Institutions established for the care of children between 1920 and 1990 were managed privately, by charitable or religious organisations, or by governments.

Children entering care included orphans, Former Child Migrants, State Wards and Stolen Generations. People also encountered the welfare system through the practice of adoption, including forced adoption, disability, and poverty.

Over time, welfare standards changed from charging children with the crime of being neglected and placing them in large institutions, to smaller group homes that functioned separately to the criminal justice system and attempted to provide a closer semblance to family life.

Types of Institutions:

Orphanages
These institutions usually offered dormitory style accommodation for children. Often the children who lived in orphanages had parents or relatives but could not live with their families for a variety of reasons, including poverty.

Disability Homes
It was common for children with disabilities to be placed into children’s institutions.   

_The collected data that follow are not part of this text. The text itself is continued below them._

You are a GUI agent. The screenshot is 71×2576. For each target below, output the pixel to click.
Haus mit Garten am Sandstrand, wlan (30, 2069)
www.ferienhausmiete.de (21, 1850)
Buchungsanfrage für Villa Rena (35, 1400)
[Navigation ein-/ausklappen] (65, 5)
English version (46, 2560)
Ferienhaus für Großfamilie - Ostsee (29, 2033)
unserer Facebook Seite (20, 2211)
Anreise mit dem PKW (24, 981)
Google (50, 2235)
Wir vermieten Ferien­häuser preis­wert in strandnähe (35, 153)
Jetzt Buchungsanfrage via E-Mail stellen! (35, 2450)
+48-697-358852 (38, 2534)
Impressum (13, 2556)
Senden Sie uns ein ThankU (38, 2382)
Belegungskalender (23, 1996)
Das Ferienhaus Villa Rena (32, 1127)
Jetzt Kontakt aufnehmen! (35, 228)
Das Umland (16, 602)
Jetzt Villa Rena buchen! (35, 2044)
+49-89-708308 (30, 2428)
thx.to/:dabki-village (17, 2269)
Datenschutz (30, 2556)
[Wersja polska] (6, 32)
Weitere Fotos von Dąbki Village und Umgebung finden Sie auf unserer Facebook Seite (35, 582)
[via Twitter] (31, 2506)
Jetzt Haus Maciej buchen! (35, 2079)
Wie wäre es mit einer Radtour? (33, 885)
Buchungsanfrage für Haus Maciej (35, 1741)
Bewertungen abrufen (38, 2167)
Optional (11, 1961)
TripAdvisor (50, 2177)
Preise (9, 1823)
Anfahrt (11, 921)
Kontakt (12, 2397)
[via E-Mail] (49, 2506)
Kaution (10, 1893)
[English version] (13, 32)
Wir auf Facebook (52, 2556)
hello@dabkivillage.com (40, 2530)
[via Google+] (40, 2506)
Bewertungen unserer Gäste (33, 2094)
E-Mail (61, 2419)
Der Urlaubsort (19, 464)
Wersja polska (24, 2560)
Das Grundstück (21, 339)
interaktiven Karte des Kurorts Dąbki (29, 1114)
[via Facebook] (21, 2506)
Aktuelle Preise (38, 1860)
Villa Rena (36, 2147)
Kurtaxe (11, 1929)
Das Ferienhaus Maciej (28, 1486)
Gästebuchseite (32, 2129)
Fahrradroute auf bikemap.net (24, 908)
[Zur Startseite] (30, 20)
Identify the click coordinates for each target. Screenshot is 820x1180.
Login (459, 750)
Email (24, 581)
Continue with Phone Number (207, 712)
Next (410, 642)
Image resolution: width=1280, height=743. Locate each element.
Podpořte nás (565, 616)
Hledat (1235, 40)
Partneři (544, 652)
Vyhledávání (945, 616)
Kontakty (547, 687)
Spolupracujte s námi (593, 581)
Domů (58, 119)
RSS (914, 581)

The response of children in care to abuse and neglect could see them labelled as ‘feeble-minded’ or ‘mentally defective’, in which case they could be moved into disability homes. Some children also developed disabilities as a result of their (often abusive) time in care.  

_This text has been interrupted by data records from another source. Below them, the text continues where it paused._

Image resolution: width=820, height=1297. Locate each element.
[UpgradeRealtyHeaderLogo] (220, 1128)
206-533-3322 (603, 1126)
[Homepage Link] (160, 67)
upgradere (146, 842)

The Senate’s “Forgotten Australians” 2004 report pointed out that many children removed from their homes were inappropriately accommodated, not only in disability homes, but also in mental health institutions (for adults and children) and adult prisons.

Babies Homes

Home to children under three years of age, these institutions were known as infant asylums or foundling hospitals in the nineteenth century. Staff in babies’ homes were usually trained nurses, and some institutions also provided training for mothercraft nurses.

Babies Homes were usually associated with services for single mothers, and often functioned (officially or not) as adoption agencies.

Maternity Hospitals

These institutions provided residential accommodation to pregnant women, usually single women, and often functioned (officially or not) as adoption agencies.